The pair of double-yellow lines down a stretch of Avenue U that was confusing motorists is finally complete — with short, diagonal markings painted down the middle — but that hasn’t made it any clearer to locals why the city put the strange markings on a narrow, single-lane street.
“There’s no reason to push traffic over on Avenue U. Putting it on a single-lane road is, first of all, ridiculous,” said Marine Parker Richard Farnum, who was first perplexed by the double-yellows early last month. “Now you get the pedestrians coming out, people open car doors. Before, they were farther away. It narrows the road, now it’s even tighter.”
The Department of Transportation painted the befuddling doubled double-yellow lines along the span between McDonald and Ocean avenues at the end of July, and then on Aug. 9 added the diagonal markings to denote it as a so-called “flush median,” intended to increase motorist visibility, reduce speeding, and calm traffic, according to a spokeswoman for the city agency.
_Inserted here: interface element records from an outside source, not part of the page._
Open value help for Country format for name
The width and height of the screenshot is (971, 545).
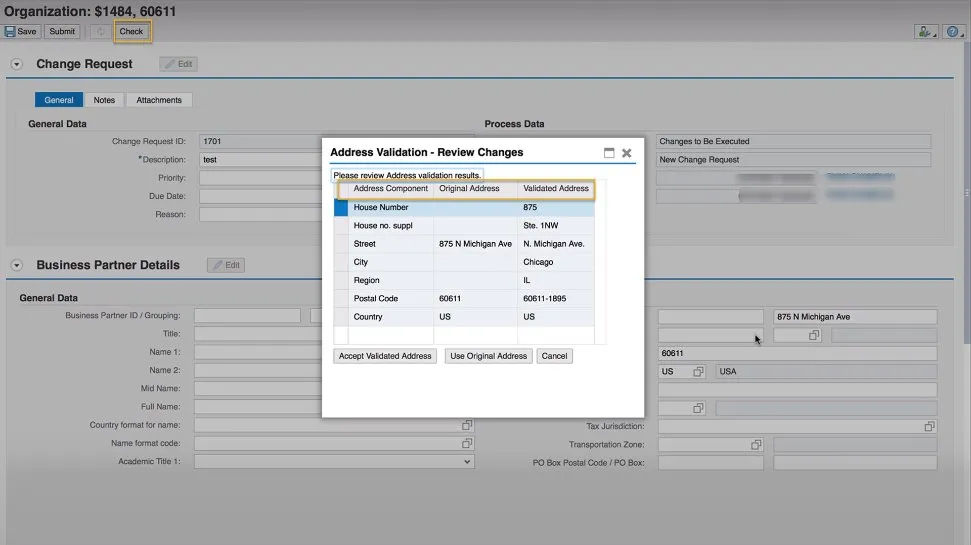point(467,425)
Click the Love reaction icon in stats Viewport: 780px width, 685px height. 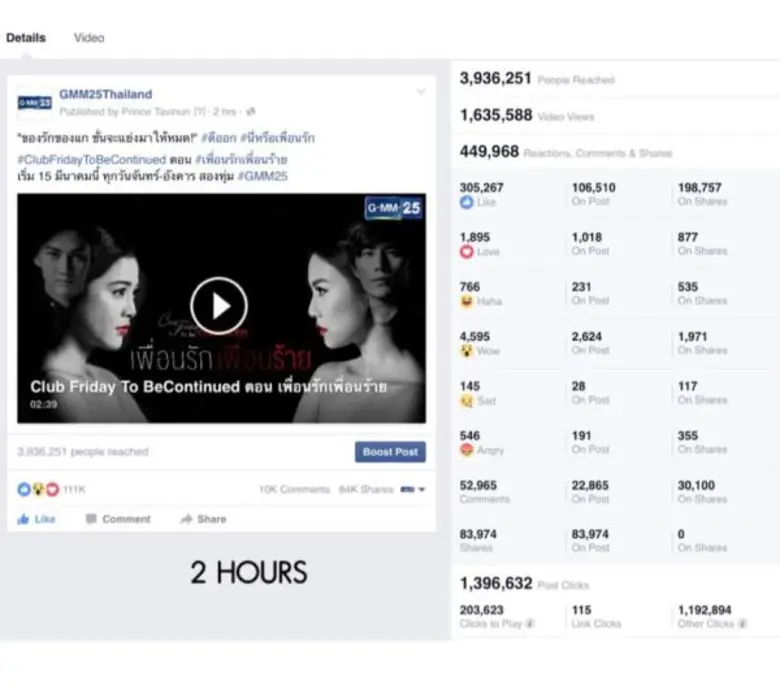pos(466,252)
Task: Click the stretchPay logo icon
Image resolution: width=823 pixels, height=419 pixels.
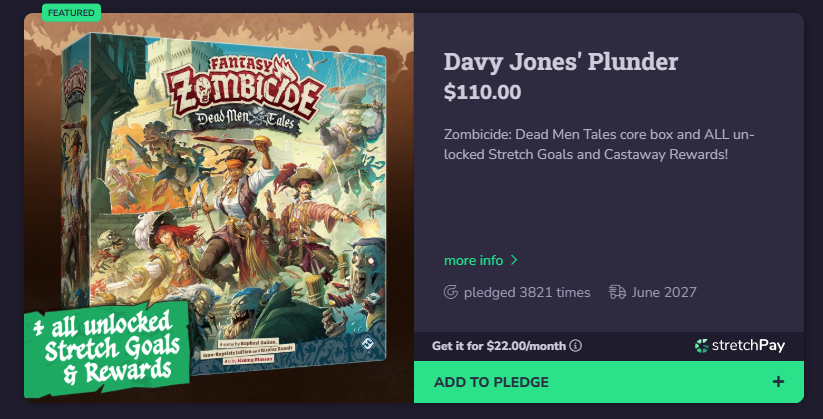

The city contends that no space has actually been lost — it’s merely a way to trick the mind to make the street seem narrower, so drivers don’t hit the gas as hard on the avenue, which is within a Vision Zero priority area, said the spokeswoman.
“The new markings on Avenue U with the flush median and the parking lane stripe visually tighten the roadway space without reducing roadway capacity, encouraging motorists to travel at safer speeds along the corridor,” she said.
But others are still left wondering if it will actually lead to a safer street, since motorists have been known not to follow the rules, said one local who lives nearby and works along the Avenue U corridor.
“I guess maybe it’s a psychological thing, where you think that because there’s something in the middle, you’re not going to drive over it,” said Gene Gerovich. “People make U-turns on it all the time. It’s not going to change anything.”
The Department of Transportation also painted the same markings along Prospect Park Southwest, Gerritsen Avenue, and 18th Avenue between 74th and 61st streets, the spokeswoman said.